Clavics by Geoffery Hill: On the eve of his Collected Poems to be published in 2013, Hill has brought out a new collection of poems intended as a tribute to 17th century poetry and music. In its formal certainty and grave intelligence, it is a far cry from the crop of today's American pop poets who write to appease, tickle, and vanquish. The current Oxford Professor of Poetry is unrivaled in English for fusing the original with the traditional.

Confessions of a Young Novelist by Umberto Eco: An easy self-retrospective by a writer in his seventies who didn't publish his first book, The Name of the Rose, until he was in his fifties. Here he's a fabulous tour guide easing you into insights about his creative process and about the ways his imagination navigates the realms between fiction and nonfiction.
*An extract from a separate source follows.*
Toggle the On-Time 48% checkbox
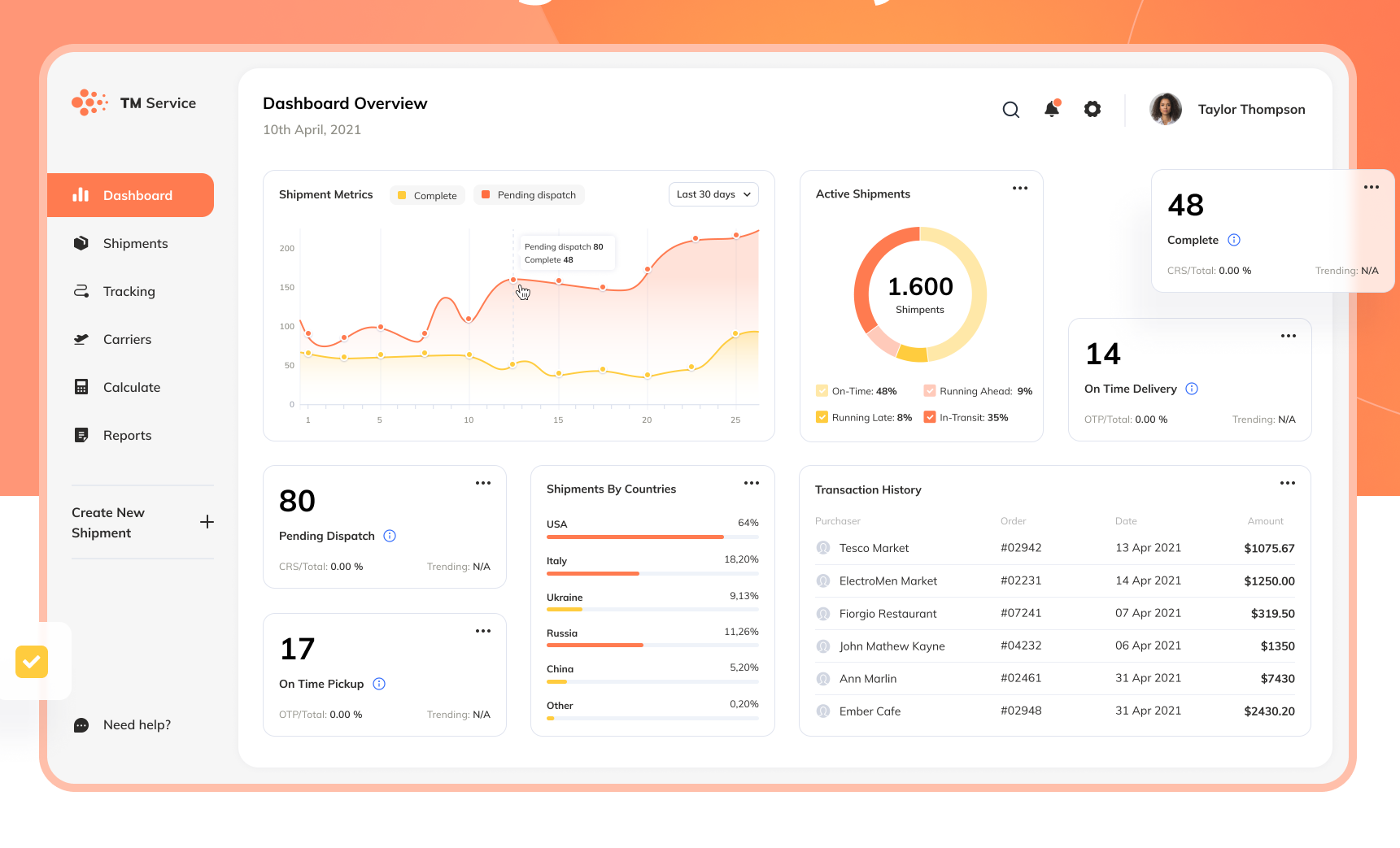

Republic, Lost by Lawrence Lessig: A clear, forceful argument about the cost of special interest money on America's electoral process, democratic faith, and the future of the republic. A professor of ethics, Lessig calls for a national mobilization against the huge amounts of money shoveled into campaigns (he even calls for a new Constitutional Convention) and urges you to reckon with the human toll of so much money devoted to so few people in the service of more and more limited causes.

Monday, December 12, 2011

Scott Nadelson's Favorite Books of 2011

Scott Nadelson is the author of three story collections: Aftermath, published by Hawthorne Books in September 2011; The Cantor’s Daughter, winner of the Samuel Goldberg & Sons Fiction Prize for Emerging Jewish Writers and the Reform Judaism Fiction Prize; and Saving Stanley: The Brickman Stories, winner of the Oregon Book Award for short fiction and the Great Lakes Colleges Association New Writers Award. He teaches creative writing at Willamette University.

The Return by Roberto Bolaño. Like a lot of people, I can’t get enough of Bolaño, and I’m excited every time a new book is translated into English, particularly his shorter works. This is the second published collection of the Chilean master’s stories, and like the previous one, the amazing Last Evenings on Earth, these stories are strange and haunting. But they’re funny, too, full of a mischievous wit that critics don’t often give Bolaño credit for. What I love about his work above all is that even the most seemingly casual, offhand tale takes us to unexpected places, to the dark center of his characters’ fears and desires.

The Professor by Terry Castle. Castle is a rare breed, a literary critic who turns the sharp lens of her scrutiny to include herself in the wide scope of her cultural investigations. These essays are a personal journey into the world of art, literature, and music, and what makes them most exciting is Castle’s exuberant, irreverent voice. Some of them are laugh-out-loud funny, including one that features a dinner party at Susan Sontag’s apartment. Others are devastating; my favorite essay in the collection, “My Heroin Christmas,” is an exploration of the life and work of the jazz great Art Pepper and his connection to Castle’s challenging California childhood.

Requiem for the Orchard by Oliver de la Paz. I don’t read as much poetry as I used to—not nearly as much as I’d like—but this collection really knocked me out. De la Paz is a Northwest poet; he grew up in Ontario, Oregon, and the poems in this collection explore his native landscape in the voice of a speaker caught between hating the hometown he’s escaped and mourning its loss. The poems are elegant elegies to childhood, to former selves, to a changing world. Their images are so vivid they stick in your mind weeks after you’ve put the book down. It’s a testament to a poet’s skill when he can turn teenagers cruising small town streets into the most unusual, evocative ritual you’ve ever encountered.